The feeling of imposition and the mental gymnastics that accompany it lead to limiting self-initiated communication. The limited communication allows internal narratives to develop. I begin to think that I am alone in my challenges. That nobody really cares. If they did, they would check up on me, wouldn’t they? The comedy of errors in this is that the act of limiting communication can read as being self-sustaining at best, self-absorbed at worst, simply too busy for others, or too good for others. None of which are fundamentally true in most cases.
What is true is that the acts of asking, giving, and receiving are all gifts. They are opportunities to become a particular kind of person. Someone who is honest, gracious, generous, kind, open handed, and more.
The ask is an opportunity. For the person asking, they can practice being honest and clear about their own limits, needs, and desires. They can practice asking without manipulative language or pressuring whomever they are asking. For the person being asked, they, too can practice being clear about their own limits. They can practice clearly articulating what they can give, giving generously from what they have, and finding ways of empowering the receiver. They can practice graciously saying no without fear of retribution or condemnation – the outcomes being what they may. The receiver has the opportunity to be gracious in receiving. They can practice being thankful for what they are receiving, for the timing of the gift, and for the giver themselves. The receiver can practice feeling empowered to do now what they couldn’t have done without the help they’ve received. Upon witnessing the act of receiving, the giver can bear witness and celebrate that empowerment.

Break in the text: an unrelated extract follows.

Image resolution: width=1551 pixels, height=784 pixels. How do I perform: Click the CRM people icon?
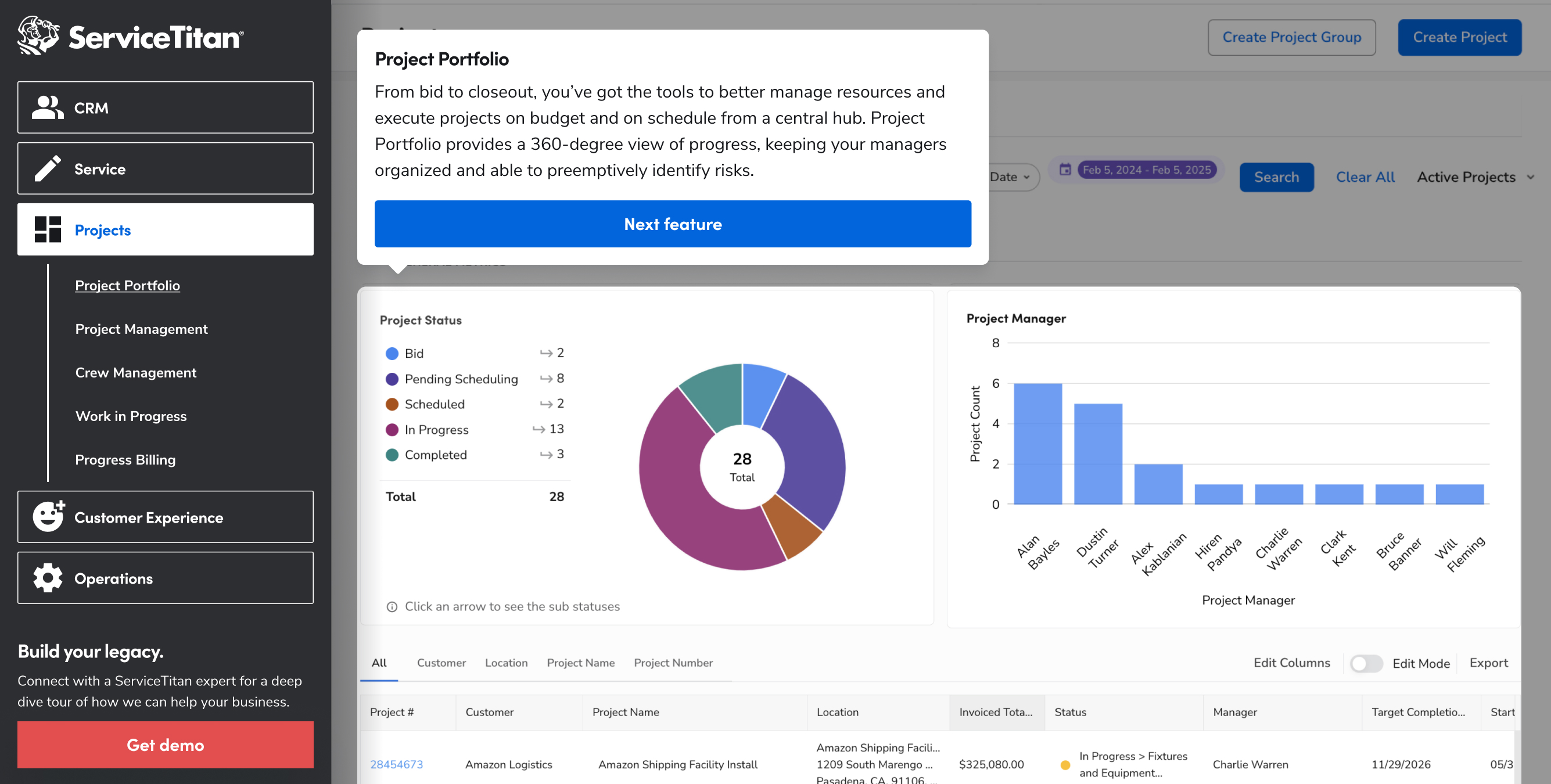coord(48,108)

Of course, there can be much entanglement with giving and receiving. Manipulative language, internal thought patterns of low self-worth or self-aggrandizement, and even unexpected indebtedness can play a part. Once over the aspect of imposition as described above these other challenges may rear their ugly faces. To avoid these entanglements, I have sometimes boomeranged right back to simply not asking for help as a rule. More recently, I have begun to think of asking for help as self-initiated way find opportunities to give and receive well. To make giving and receiving into a practice, allowing me to become more and more of the kind of person I would like to become. Better to practice, and get better, than to slowly retreat into isolation on account of fear or wrong thinking.